Milli Görüs bleibt womöglich drin, die Kritiker sollen weg. Alles klar? So sehen die Weichenstellungen für die Zukunft aus: Islamkritik mundtot machen und Quotenregelungen für Migranten im öffentlichen Dienst einführen. Wenn das so weitergeht, dann wird sich der Bewerber künftig wohl eher durch die richtige Religionszugehörigkeit statt mit einem ordentlichen Leistungsnachweis qualifizieren. O tempora, o mores. Auch die Union scheint das zukünftige Wählerpotential bei den Moslems erkannt zu haben und beeilt sich jetzt offensichtlich, deren Wohlgefallen möglichst schnell zu erheischen. Für die Islamkonferenz sind schon mal hochinteressante Ziele festgelegt worden:

de Maizière sprach von einer “theoretischen Grundlegung”, die nun abgeschlossen sei, jetzt wolle er die Islamkonferenz “praktischer machen”. Das betreffe drei Punkte:

1. Den Religionsunterricht sowie die Ausbildung von Religionslehrern
2. die Gleichbehandlung von Mann und Frau
3. eine Debatte über friedlichen Islam und gewalttätigen Islamismus.

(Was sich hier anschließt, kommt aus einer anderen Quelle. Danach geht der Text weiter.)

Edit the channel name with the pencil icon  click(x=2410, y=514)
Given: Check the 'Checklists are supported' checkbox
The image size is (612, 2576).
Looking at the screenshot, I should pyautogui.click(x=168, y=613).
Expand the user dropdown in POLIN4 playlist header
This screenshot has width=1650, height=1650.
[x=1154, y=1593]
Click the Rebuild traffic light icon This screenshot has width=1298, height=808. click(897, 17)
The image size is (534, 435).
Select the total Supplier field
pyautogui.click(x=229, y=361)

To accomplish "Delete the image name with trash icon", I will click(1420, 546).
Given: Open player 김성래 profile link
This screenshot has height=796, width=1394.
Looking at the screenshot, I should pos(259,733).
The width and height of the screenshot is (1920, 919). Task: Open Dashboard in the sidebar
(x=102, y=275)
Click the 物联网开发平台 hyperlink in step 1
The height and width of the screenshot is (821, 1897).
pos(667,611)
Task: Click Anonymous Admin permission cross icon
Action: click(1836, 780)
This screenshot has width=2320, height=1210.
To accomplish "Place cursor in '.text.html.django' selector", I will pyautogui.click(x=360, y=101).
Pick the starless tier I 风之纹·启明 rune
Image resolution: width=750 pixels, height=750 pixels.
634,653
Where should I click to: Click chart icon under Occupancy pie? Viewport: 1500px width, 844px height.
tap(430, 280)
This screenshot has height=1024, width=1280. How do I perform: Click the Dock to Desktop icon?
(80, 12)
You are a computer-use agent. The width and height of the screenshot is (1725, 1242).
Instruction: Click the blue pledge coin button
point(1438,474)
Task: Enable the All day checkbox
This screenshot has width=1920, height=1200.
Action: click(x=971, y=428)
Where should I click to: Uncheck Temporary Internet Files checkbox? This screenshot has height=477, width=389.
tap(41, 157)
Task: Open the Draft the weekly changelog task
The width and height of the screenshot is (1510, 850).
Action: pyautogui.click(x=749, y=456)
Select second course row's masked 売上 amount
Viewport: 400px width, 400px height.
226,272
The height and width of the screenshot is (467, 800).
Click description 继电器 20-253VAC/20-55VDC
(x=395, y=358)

Wie wohl dieser islamische Religionsunterricht gestaltet werden kann, ohne dass uns „Ungläubigen“ Angst und Bange wird? Will man aus dem Koran drei Viertel herausreißen? Ein Tanz auf dem brodelnden Vulkan. Und was den Unterschied zwischen „friedlichem“ und „nicht friedlichem“ Islam anbelangt, sollte de Maiziere besser so vorbildlichen Moslems wie dem türkischen Ministerpräsidenten Erdogan zuhören, denn der kann in seiner Religion keinerlei Unterscheidungspotential feststellen:

„Islam ist Islam, und damit hat es sich.“

Aber nun hofft de Maiziere anscheinend auf Schützenhilfe der islamischen Verbände selbst, um da eine genauere „Trennlinie“ zwischen den Guten und den Bösen ziehen zu können. Wie war das mit dem Bock zum Gärtner?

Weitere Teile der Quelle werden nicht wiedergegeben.